It sounds like you might have set up a nice balance similar to the ones in a Natural planted tank.


----------



## Trigga (Sep 5, 2008)

I think your plants are getting rid of all the nitrates before it has a chance to establish on your readings which is a good thing. Maybe try and add some small tetras or something if you want to add a bit to your bio load if your filtration can handle it.


----------



## conix67 (Jul 27, 2008)

Trigga said:


> I think your plants are getting rid of all the nitrates before it has a chance to establish on your readings which is a good thing.
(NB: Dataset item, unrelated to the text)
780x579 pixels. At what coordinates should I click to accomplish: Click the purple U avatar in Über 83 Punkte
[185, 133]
Maybe try and add some small tetras or something if you want to add a bit to your bio load if your filtration can handle it.
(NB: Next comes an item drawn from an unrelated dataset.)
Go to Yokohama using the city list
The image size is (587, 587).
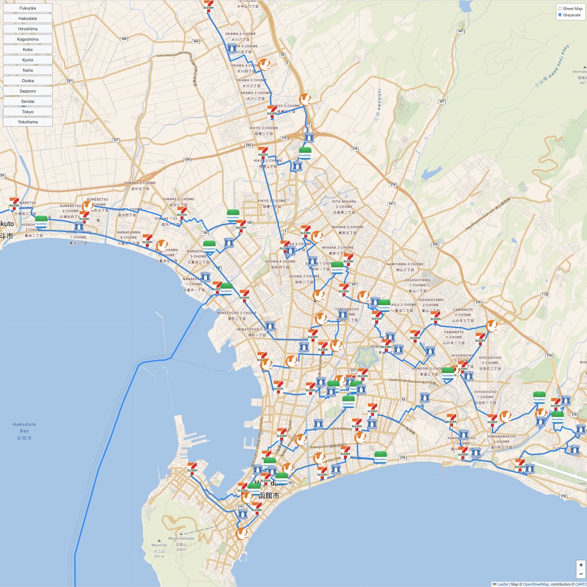pos(28,122)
I do have 2 fishes in this tank - oto and short finned brown pleco (juv).

I do not want to add other types of fishes - they will happily eat shrimplets!

I was just curious if my readings are still correct for a cycled tank - I'm sure there is *some* bio load in this tank, considering it's got tons of snails as well.

This tank is the wal-mart 10g kit one, which comes with a tetra HOB filter. I do have a fair amount of bio rings and ceramic bits to supplement bio filteration.


----------



## Sunstar (Jul 29, 2008)

What ferts would hurt shrumps?


----------



## Darkblade48 (Jan 28, 2008)

Sunstar said:


> What ferts would hurt shrumps?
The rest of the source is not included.